Animation Randomization

Static slideshows are rather boring. The template tries to make them more fun through randomized animations:

Ken Burns Effect: Background images alternate between zooming in and zooming out. This classic technique adds perceived motion to still images. The alternation is deterministic (odd/even slides).

Rotation: Each slide receives a subtle random rotation animation (up to 10 degrees). Combined with scaling, this creates a gentle floating effect that keeps the visuals engaging but not distracting.

Text Animations: Text segments get spring-based entrance animations with randomized scale and rotation. Some segments bounce, others slide in - the variety prevents the template from feeling too mechanical.

These randomizations happen at timeline generation time, not render time.

Stage 4: Video Rendering with Remotion

At this point what's left is to render out the custom timeline in Remotion. The timeline renderer consists of multiple components, as you would expect - one for each type of element in the timeline:

AIVideo Component: The orchestrator that loads the timeline JSON and creates a Remotion Sequence timeline from our timeline format.

Background Component: Renders full-screen images with Ken Burns animations. It calculates the current animation state based on the frame number and applies CSS transforms for scaling, rotation, and blur transitions.

Subtitle Component: Displays text with a stroke effect (black outline with white fill) for readability against any background. Uses Remotion's spring physics for smooth entrance animations.

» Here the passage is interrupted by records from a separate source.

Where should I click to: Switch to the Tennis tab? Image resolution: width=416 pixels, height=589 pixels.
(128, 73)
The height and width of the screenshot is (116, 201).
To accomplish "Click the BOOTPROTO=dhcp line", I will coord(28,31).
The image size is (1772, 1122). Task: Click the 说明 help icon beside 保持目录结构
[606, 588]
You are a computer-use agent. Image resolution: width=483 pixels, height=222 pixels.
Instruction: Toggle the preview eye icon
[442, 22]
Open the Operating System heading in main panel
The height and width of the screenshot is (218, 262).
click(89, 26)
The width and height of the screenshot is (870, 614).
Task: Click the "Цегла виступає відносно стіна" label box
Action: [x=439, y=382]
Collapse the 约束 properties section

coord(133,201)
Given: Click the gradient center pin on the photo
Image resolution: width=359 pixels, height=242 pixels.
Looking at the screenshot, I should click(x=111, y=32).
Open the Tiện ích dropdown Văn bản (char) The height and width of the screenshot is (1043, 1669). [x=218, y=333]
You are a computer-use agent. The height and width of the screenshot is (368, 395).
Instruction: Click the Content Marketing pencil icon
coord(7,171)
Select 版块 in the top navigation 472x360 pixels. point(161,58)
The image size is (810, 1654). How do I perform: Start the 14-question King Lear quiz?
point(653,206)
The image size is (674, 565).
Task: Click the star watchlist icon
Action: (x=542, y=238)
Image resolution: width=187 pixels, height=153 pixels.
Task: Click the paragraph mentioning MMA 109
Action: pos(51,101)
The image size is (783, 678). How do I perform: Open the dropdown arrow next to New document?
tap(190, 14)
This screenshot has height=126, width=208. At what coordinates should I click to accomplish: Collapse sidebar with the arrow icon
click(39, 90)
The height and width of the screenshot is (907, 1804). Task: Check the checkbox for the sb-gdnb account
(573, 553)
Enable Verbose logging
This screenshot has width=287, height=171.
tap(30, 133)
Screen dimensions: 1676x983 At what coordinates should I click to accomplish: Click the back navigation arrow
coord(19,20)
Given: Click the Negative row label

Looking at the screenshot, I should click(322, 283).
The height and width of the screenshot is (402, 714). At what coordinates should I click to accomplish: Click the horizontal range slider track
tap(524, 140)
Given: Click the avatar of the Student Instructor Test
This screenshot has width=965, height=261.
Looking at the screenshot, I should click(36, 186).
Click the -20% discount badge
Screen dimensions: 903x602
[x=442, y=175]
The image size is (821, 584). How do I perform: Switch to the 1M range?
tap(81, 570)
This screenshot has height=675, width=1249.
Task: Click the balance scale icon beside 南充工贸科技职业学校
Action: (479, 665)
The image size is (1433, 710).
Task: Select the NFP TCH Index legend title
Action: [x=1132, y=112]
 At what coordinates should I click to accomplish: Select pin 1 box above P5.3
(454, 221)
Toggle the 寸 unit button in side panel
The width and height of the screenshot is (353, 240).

The timeline's seconds timestamps are converted to frame numbers at 30 FPS, including a few frames for the intro slide. Each element type (background, text, audio) gets its own sequence track.

Conclusion

This template shows how modern AI APIs can be used to create end-to-end content creation pipelines. The key insight is that we want to use proper structures and typing everywhere we can, and use AI only for the content generation part.

However, this template can be used without AI - developers can easily use their own voiceovers, slide texts, and images and render a timeline based on those.

This template can be a great fit for various content formats - from educational explainers to social media stories to automated news summaries.

The full source code is available in the Remotion monorepo.